Downs is either ignorant of the difference between guidance and harm reduction, or is willfully misconstruing them to make a point; the article he links to in support of “agencies… won’t tell men with symptomatic monkeypox infections to avoid sex for a few weeks” is a report from the New York Times describing a disgruntled public health official who compared sex to bowling and set up an odd website to tell his side of the story. But even this official’s excerpt from the internal email that so angered him starts, “In addition to vaccine, prevention measures offer protection. These include avoiding close physical contact if sick, especially if there is a new or unexpected rash or sore.”

Downs might argue that it’s acceptable, even necessary, to focus so tightly on sexual behaviors (as opposed to, say, vaccine access and equity), as around 90 percent of monkeypox cases outside the endemic region are linked to sex. However, sex is a fact of life; it will occur, whether Downs and Ryan like it or not. We do indeed need to suggest risk and harm reduction for a time. But to focus so entirely on sex without even once mentioning access to interventions, to write about bathhouses as though people don’t find healthy joy there, to misconstrue or misrepresent public health guidance around risk reduction and the historical legacy of HIV/AIDS activism, is to harm those already ill, dismissing them as sluts who deserve it. Like Ryan’s article, Downs’s piece fails to mention the words “vaccine” or “Jynneos.” 

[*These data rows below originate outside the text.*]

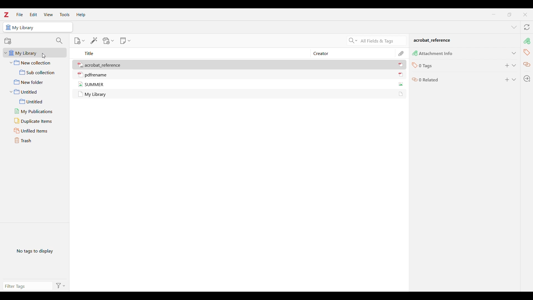 The height and width of the screenshot is (300, 533). I want to click on View menu, so click(48, 14).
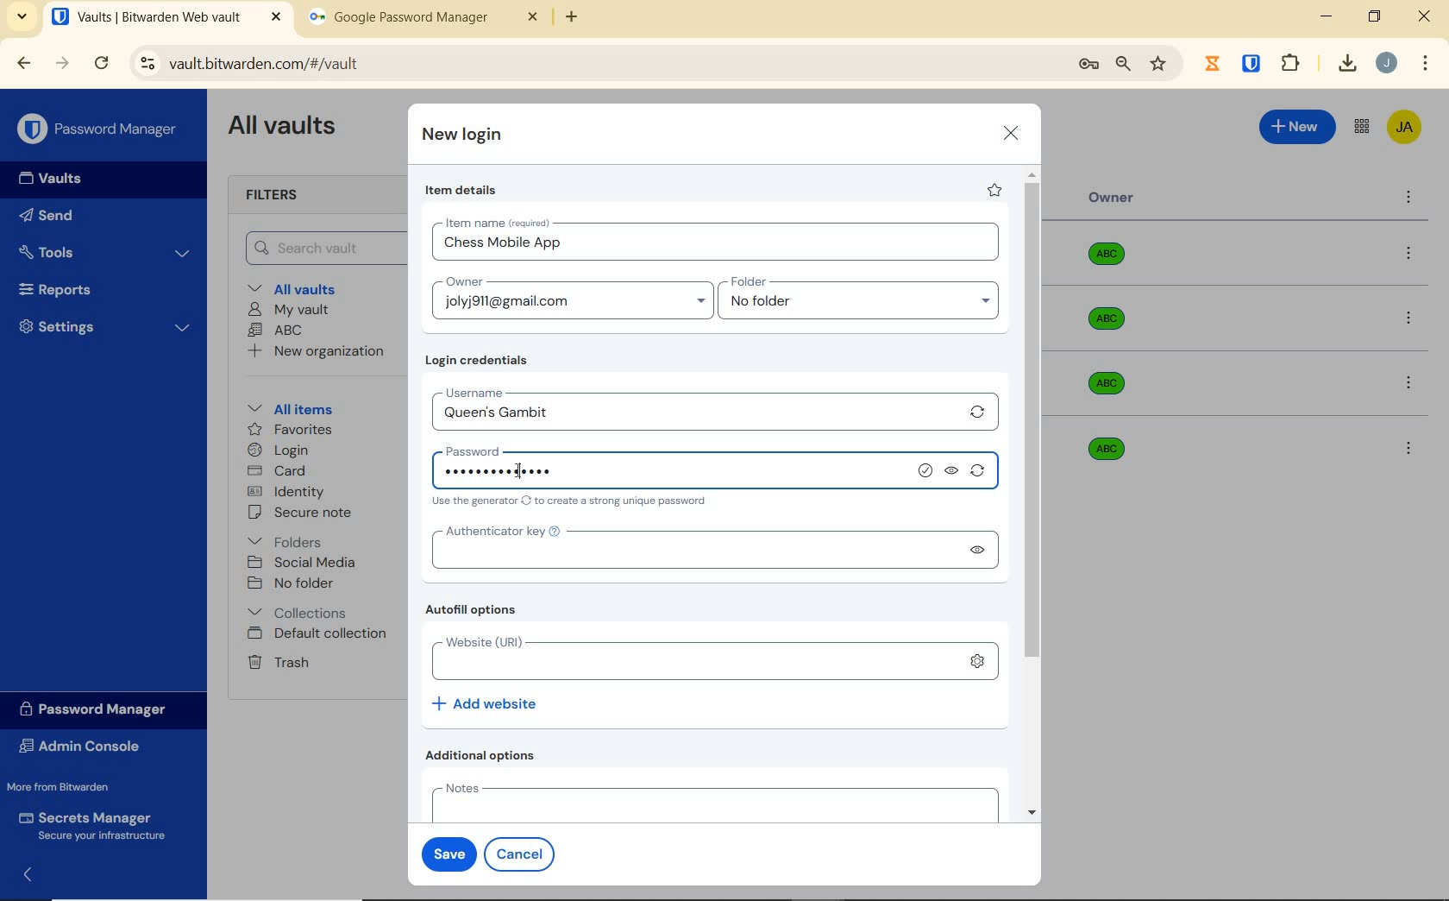  What do you see at coordinates (275, 661) in the screenshot?
I see `Trash` at bounding box center [275, 661].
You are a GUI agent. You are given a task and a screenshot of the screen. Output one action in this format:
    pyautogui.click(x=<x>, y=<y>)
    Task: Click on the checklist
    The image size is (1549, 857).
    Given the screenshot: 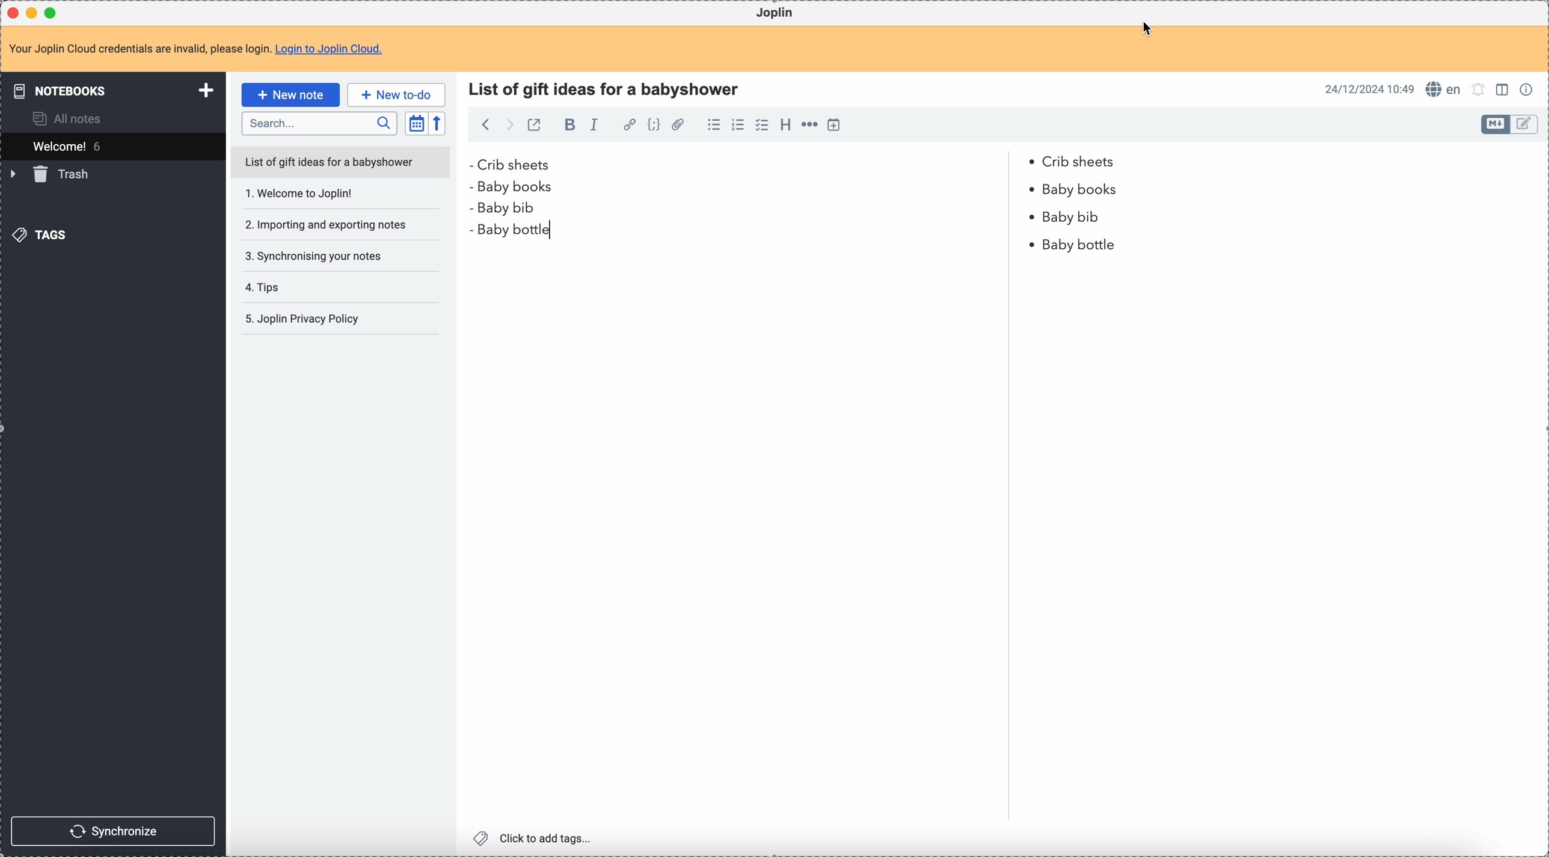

This is not theoretical for me. My sick friend felt like he deserved to be ill. Do you know how many people I’ve texted over the last months: “And how’s your pain today?” This is not my only close friend who’s suffered. For two weeks in July and August, I had one or two people reach out to me every day for help getting testing or treatment for MPV, or help getting a vaccine post-exposure. These are my friends; this is my community.

I’m writing about this friend with his enthusiastic permission because he bravely decided that anything to reduce the sex-negative stigma of this infection is worth doing, even if it’s scary. Articles like Downs’s and Ryan’s apply this stigma: If you just didn’t have sex you wouldn’t have gotten sick—can’t you just abstain until MPV “abates”? My friend is scared. So, on the roof of The Eagle, I grab his arm. I put my hand around his back. I am infectious with touch. I bubble inside with delight. I’m a little drunk. I take a hit of poppers. I kiss another boy softly on the lips, not sexual, just friendly. I look up at the sky, so grateful that I’m queer—so grateful for one shot of vaccine even now in my body. 

I leave The Eagle an hour later. There’s no sex, not even a little, in any of the nooks and crannies. I smile a sad smile; I miss it! But I know that the message of harm reduction that Dr. Downs, Mr. Ryan, and I all share has gotten out. Early data indicate that cases are now falling in New York. Because of the MPV incubation period, this behavioral change happened before either article was published. People were already protecting themselves and each other. The only difference between me and these two writers is that I believe that how you talk to people matters. Sex is healthy. You can provide information, risk reduction practices, and a timeline back to pleasure. 

We still don’t know how effective the MPV vaccines will be, and we don’t understand how many people need to be vaccinated for transmission to decrease. We may well have to continue to care for ourselves through activism to get global access to biomedicine and through risk mitigation for some time. As I write in Virology: It’s too much to ask of us—but what choice do we have but to do it?